In its June 20 announcement, McGill cited space constraints, high operating costs, and declining enrollment as reasons the program was shuttered at the end of August. Approximately 100 MCLIU instructors lost their jobs due to the closure and, according to Jassim, there was nothing in the collective agreement to protect them. Members of the McGill University Non-Academic Certified Association (MUNACA) and the McGill University Non-Academic Staff Association (MUNASA) were also affected.
In an email, Debra Yee, MUNACA's Vice President of Communications called the university's decision to close the Conservatory "shameful."
"By abruptly terminating the Community Program of the Schulich School of Music, many future Montreal students will be denied affordable access to musical education and employment opportunities—for committed teachers in need of steady work—will be lost," she wrote.
An ongoing petition has garnered more than 2500 signatures from students, faculty, lecturers, instructors, parents, and community members who oppose the closure.

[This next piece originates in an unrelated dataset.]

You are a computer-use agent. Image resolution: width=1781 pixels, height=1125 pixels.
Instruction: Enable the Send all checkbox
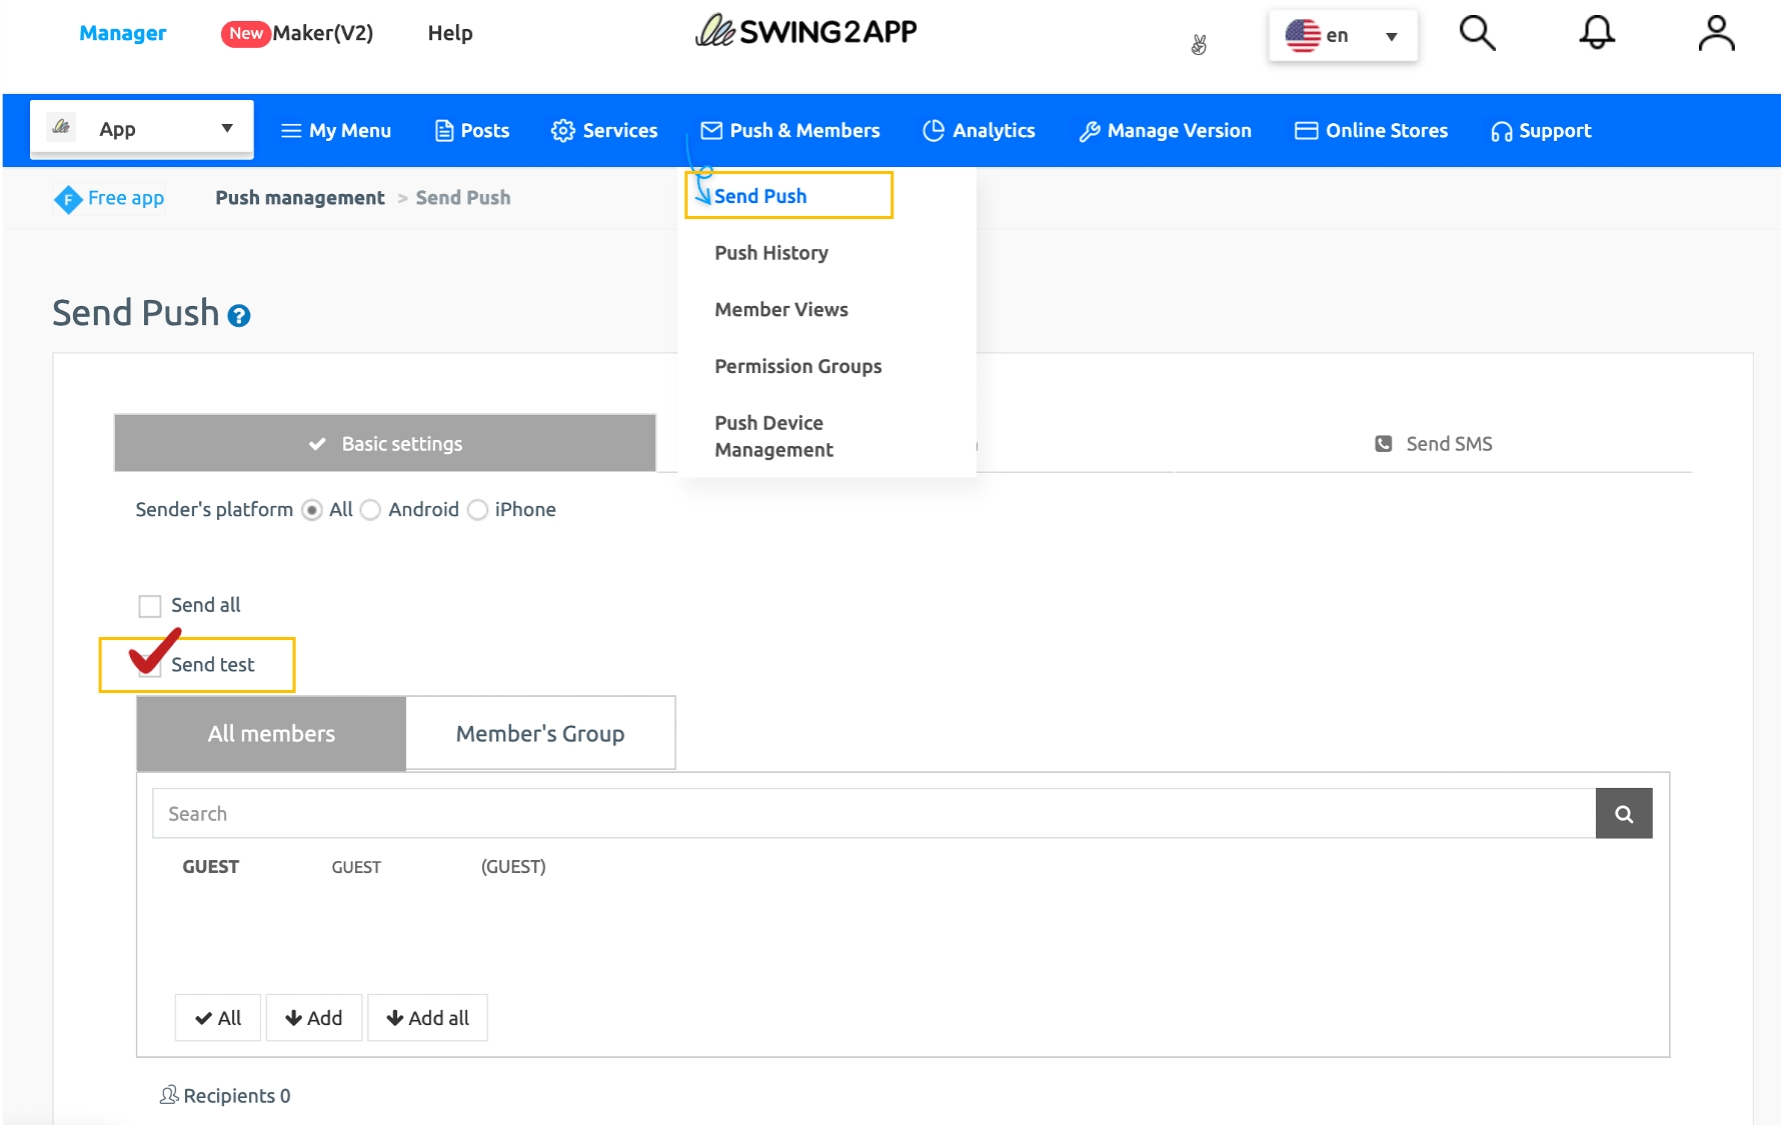pyautogui.click(x=150, y=606)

But so far, the McGill administration is refusing to budge.
"The Schulich School of Music will be forming a working group to look at sustainable ways of furthering our commitment to community engagement in the future," wrote McGill media relations officer Claire Loewen, in an email. In the meantime, instructors may continue teaching privately, she said, and the School will help facilitate communication with prospective students by creating a web page containing the names of past Conservatory teachers.
MCLIU is now reaching out to public figures like Montreal mayor, Valérie Plante and Quebec Minister of Culture, Nathalie Roy and is planning a meeting with Suzanne Fortier, Principal and Vice-Chancellor of McGill to discuss the closure. When a date is agreed on, the union says it will organize to present her with the petition.